The Richter equipment is a sort of carousel (storage ring) where
a stream of electrons and a stream of positrons go round in
opposite directions at very high speeds, which may be adjusted
exactly. In head-on collisions, all the energy of an electron and
a colliding positron may in principle give rise to a motionless
very heavy particle, which is expected to turn into several other
particles by decay in a very short space of time. It had not been
forecast that anything like that could possibly happen other than
at lower energies where the known, lighter elementary particles
exist. The research programme therefore concentrated on following
up in a specially built magnetic detector a very interesting and
significant line initiated at Frascati, Italy, and continued at
Cambridge, USA. The discovery of the new particle was sudden and
dramatic, although preceded by years of planning and
preparations. The speed at the head-on collisions may be adjusted
to more than a thousand different values. The new particle
appears at only one of these. About November 10, 1974, the
Richter team set the correct speed and found that an enormous
number of collisions gave the new particle, christened psi. What
was most remarkable was that the psi particle was transformed
unexpectedly sluggishly, or in other words, it lived about a
thousand times as long as it reasonably should.
Ting's experiment took place quite differently. High-speed
protons - the direction of the firing is here more important than
the speed setting - are allowed to collide with a motionless
target area of beryllium. The Ting team was hoping to find new
heavy particles, which are transformed into two others an
electron and a positron. Ting and his associates had for many
years achieved a world championship in this field, closely
studying how lighter, better known parent particles give rise to
electron and positron daughter pairs. From measurements of the
fast-flying daughters, the properties of the parent particle may
be calculated. The difficulty was sorting out a very small number
of daughter pairs from a horde of millions of other particles
streaming forth, in this context undesirable but unavoidable. It
was like hearing a cricket close to a jumbo jet taking off. The
equipment was therefore large, provide, with many refinements and
embedded in tons of radiation protection. In time it became clear
that a new, heavy parent particle was formed every now and then
in the collisions. It was christened the J particle.

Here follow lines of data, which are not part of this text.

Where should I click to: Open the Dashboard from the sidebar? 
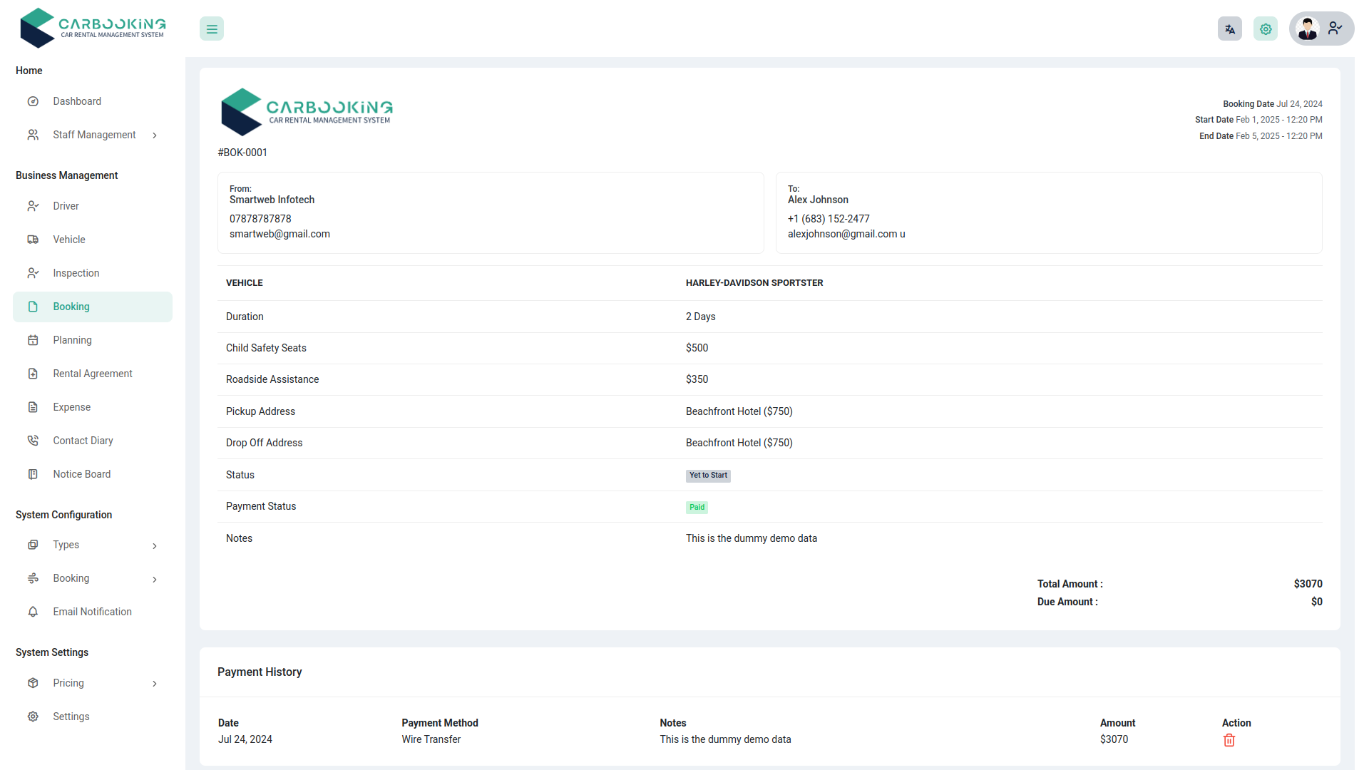tap(34, 101)
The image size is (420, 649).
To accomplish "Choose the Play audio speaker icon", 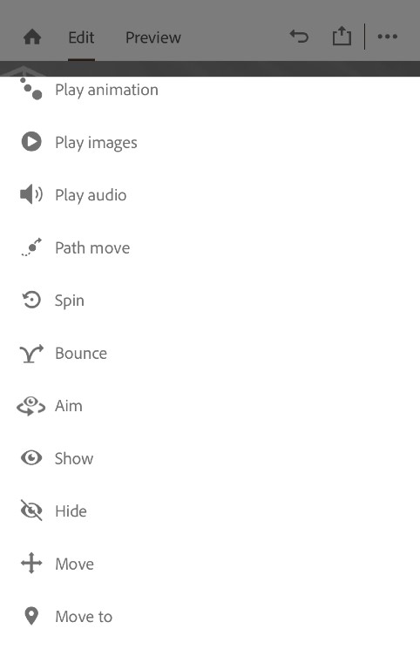I will (x=31, y=194).
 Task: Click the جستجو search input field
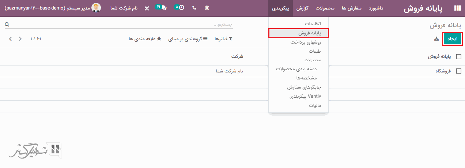click(121, 25)
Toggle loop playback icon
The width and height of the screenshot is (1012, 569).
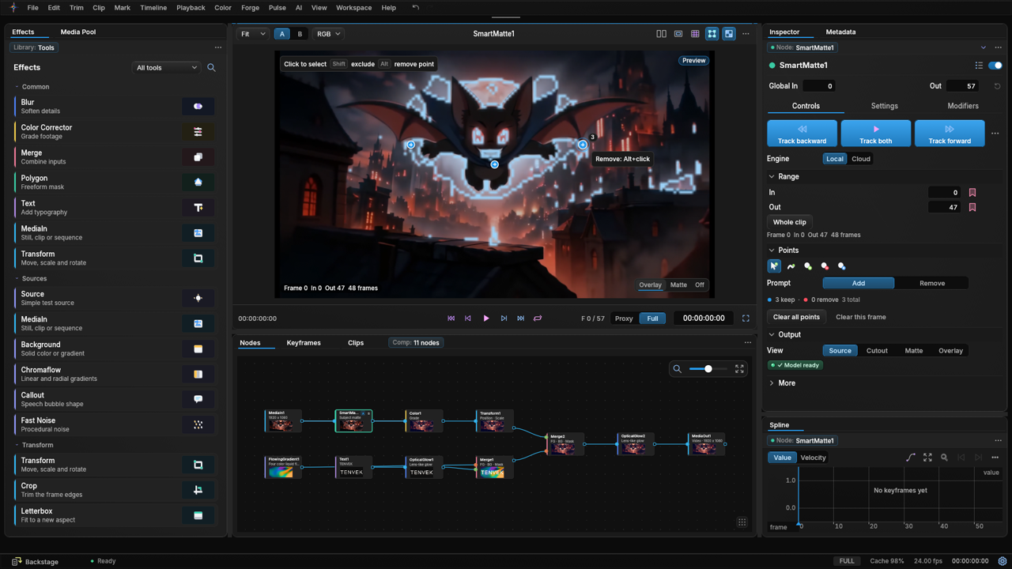point(538,318)
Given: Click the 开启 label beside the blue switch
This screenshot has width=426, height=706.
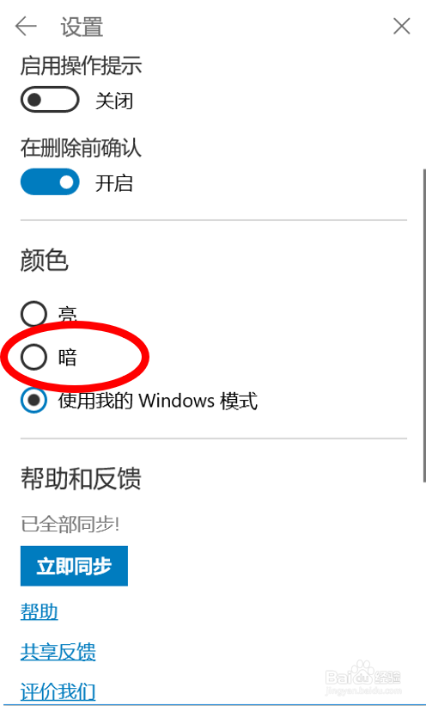Looking at the screenshot, I should pos(114,183).
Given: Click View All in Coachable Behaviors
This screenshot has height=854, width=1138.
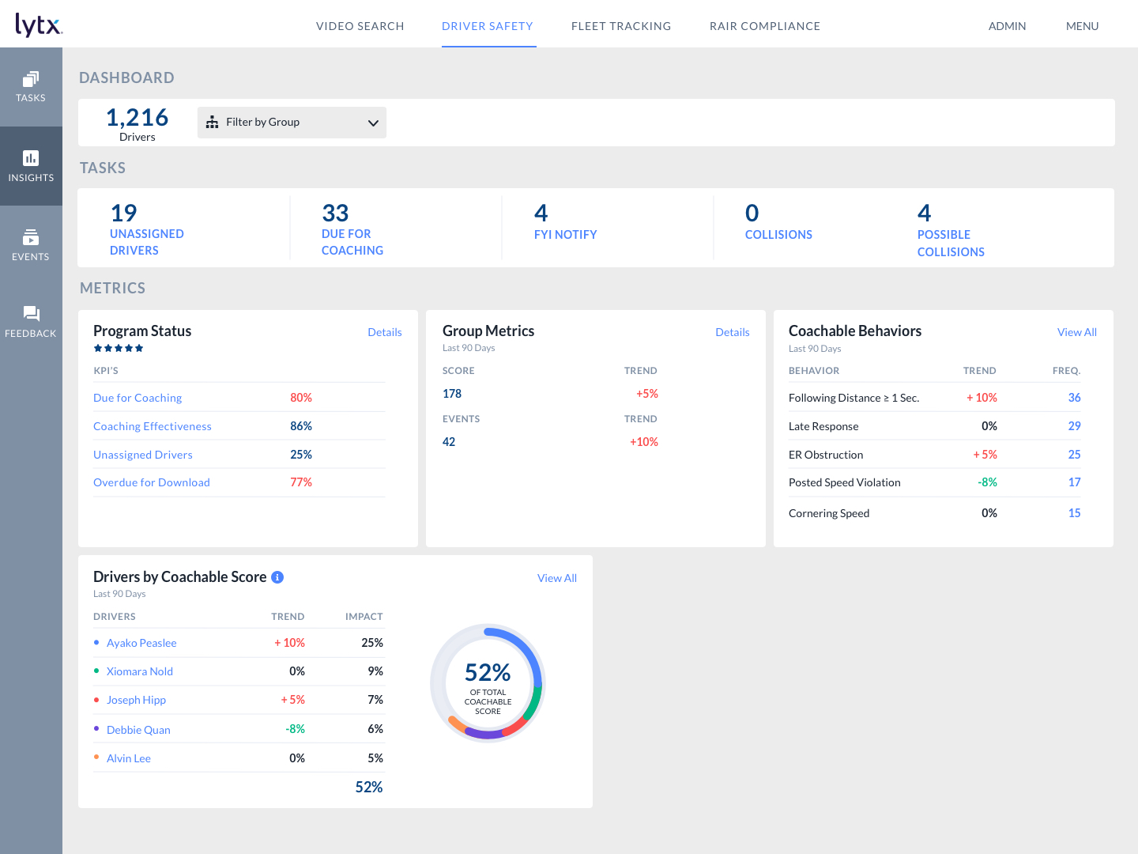Looking at the screenshot, I should point(1076,331).
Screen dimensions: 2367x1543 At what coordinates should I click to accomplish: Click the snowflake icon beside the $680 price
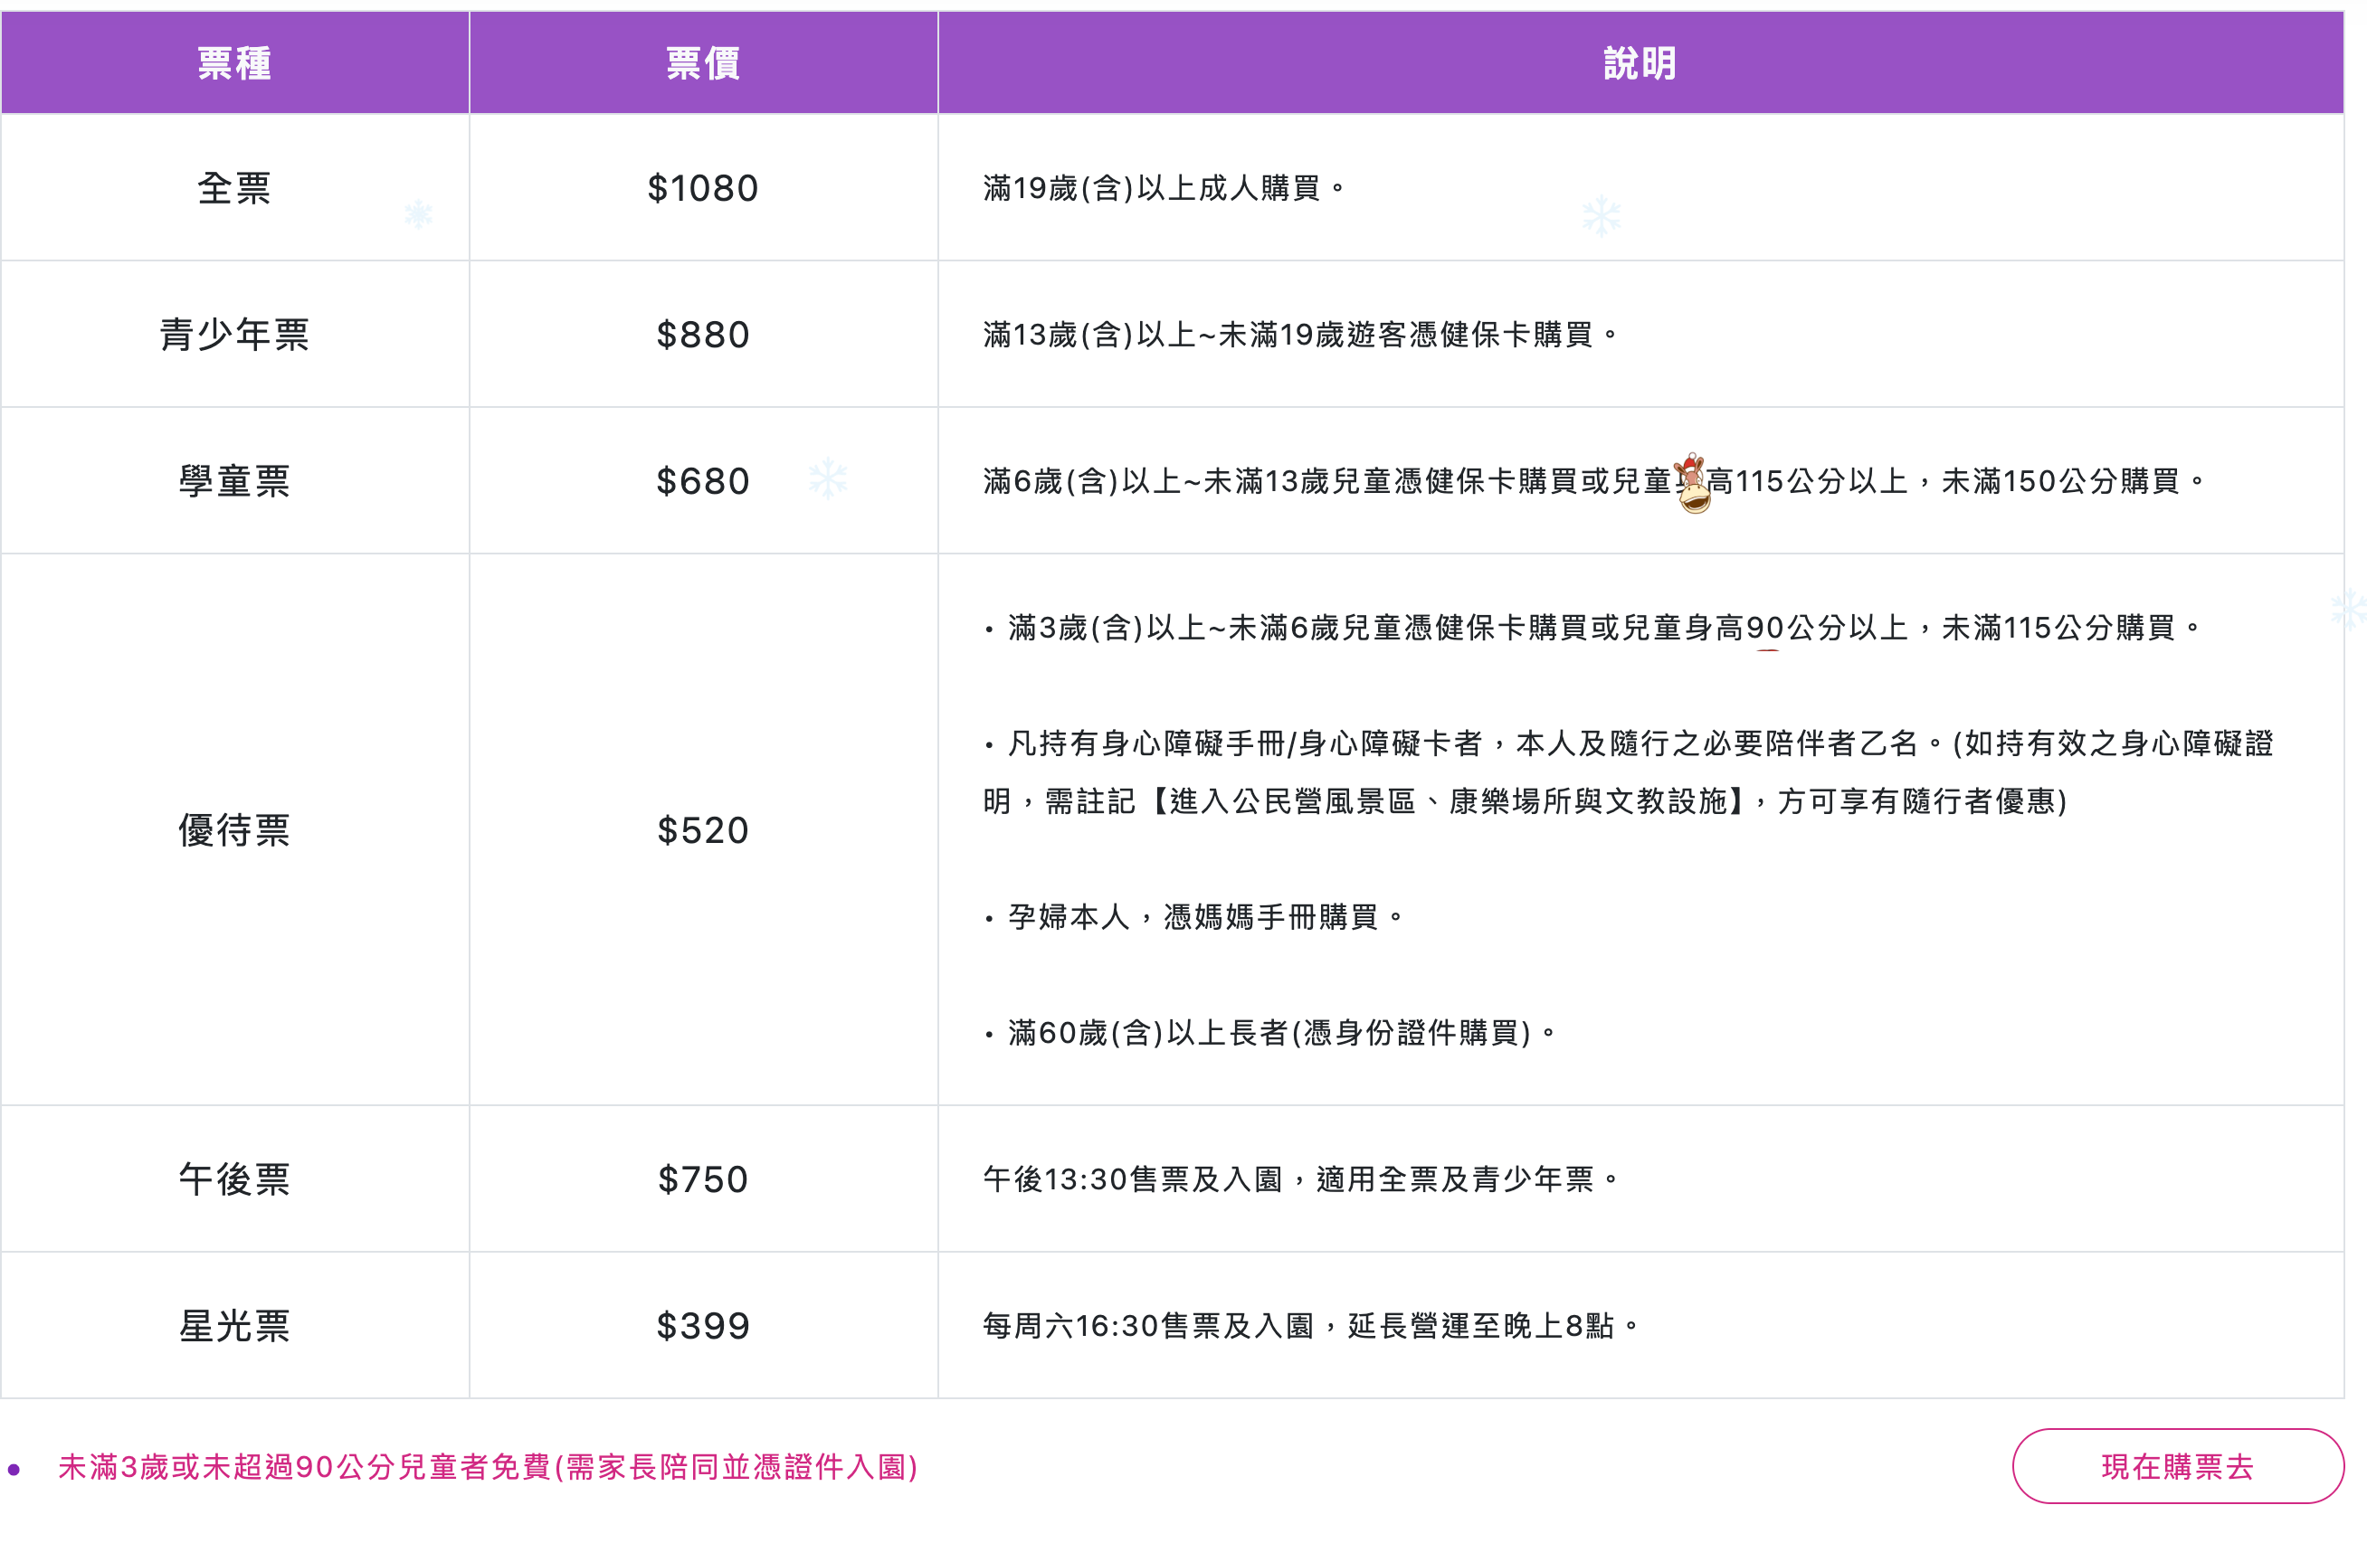pos(827,478)
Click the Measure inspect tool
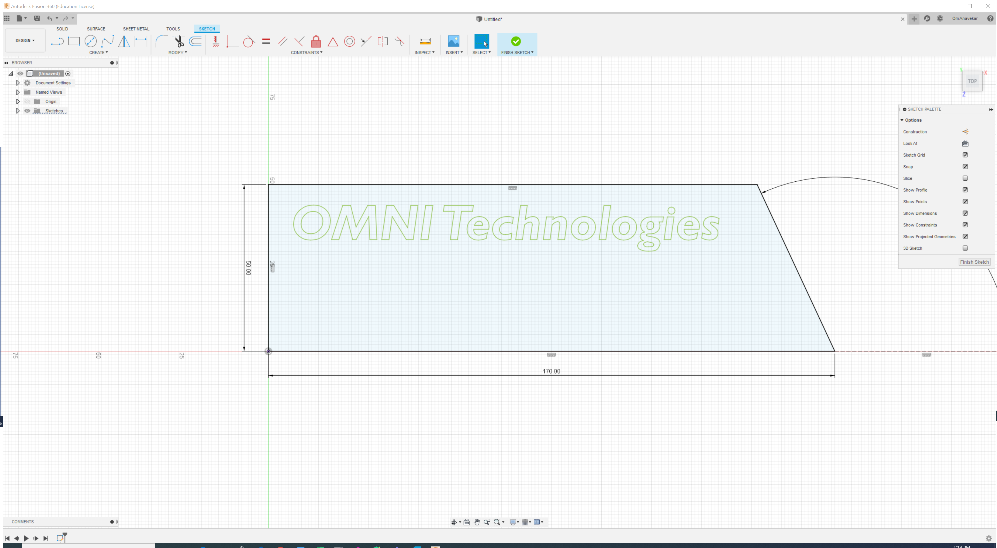The width and height of the screenshot is (997, 548). 425,41
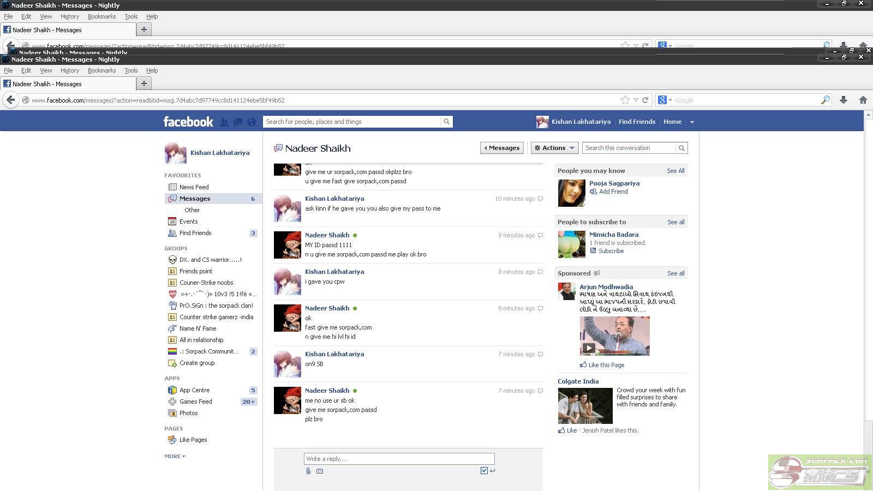Viewport: 873px width, 491px height.
Task: Open the History menu
Action: click(x=70, y=70)
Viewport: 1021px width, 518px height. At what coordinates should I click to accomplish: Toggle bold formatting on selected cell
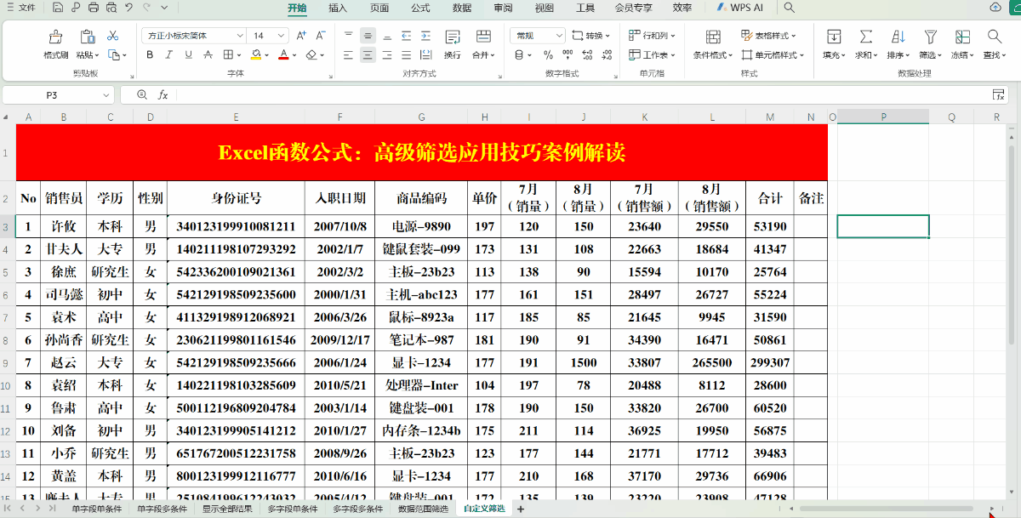[x=150, y=54]
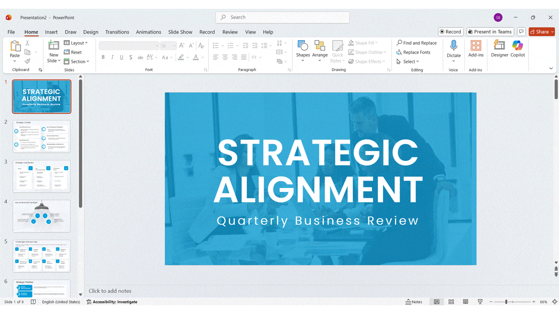Switch to the Slide Show tab
559x314 pixels.
[x=180, y=32]
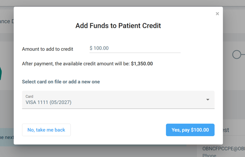Click the circle icon behind the dialog
Image resolution: width=245 pixels, height=157 pixels.
tap(237, 55)
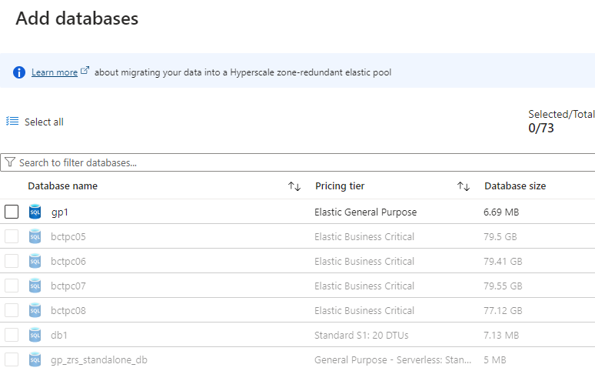Tick the gp_zrs_standalone_db checkbox
Image resolution: width=595 pixels, height=371 pixels.
(12, 359)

On November 11, 1974, Richter and Ting met at the Stanford Linear
Accelerator Center and found that the two research teams had
discovered the same particle. The announcement appeared at once
and the scientific publications within a week. A short time after
the discovery was confirmed, first at Frascati, Italy, and then
at the Deutsches Electronen Synchrotron in Hamburg, West
Germany.
During the last 16 years many new elementary particles have been
discovered, which show kinship with one another in groups or
families. The new particle is something separate and new and it
has formed the beginning of a new family of its own. A new field
of research has been opened. Is there anything further in these
particles, thought to be the smallest building blocks of matter?
For centuries physicists and chemists have devoted much of their
efforts to a search for the smallest components of matter. The
limit of the smallest has slowly been moved from atoms via atomic
nuclei to what are known as elementary particles. For some years
now the physicists have had to move this limit downwards, and the
signs are that the elementary particles, too, consist of yet
smaller units, quarks. It was assumed that three quarks, in some
respects having different properties, would be enough. But to
understand the structure of the new psi particle a fourth quark
is very likely necessary, in the opinion of many researchers.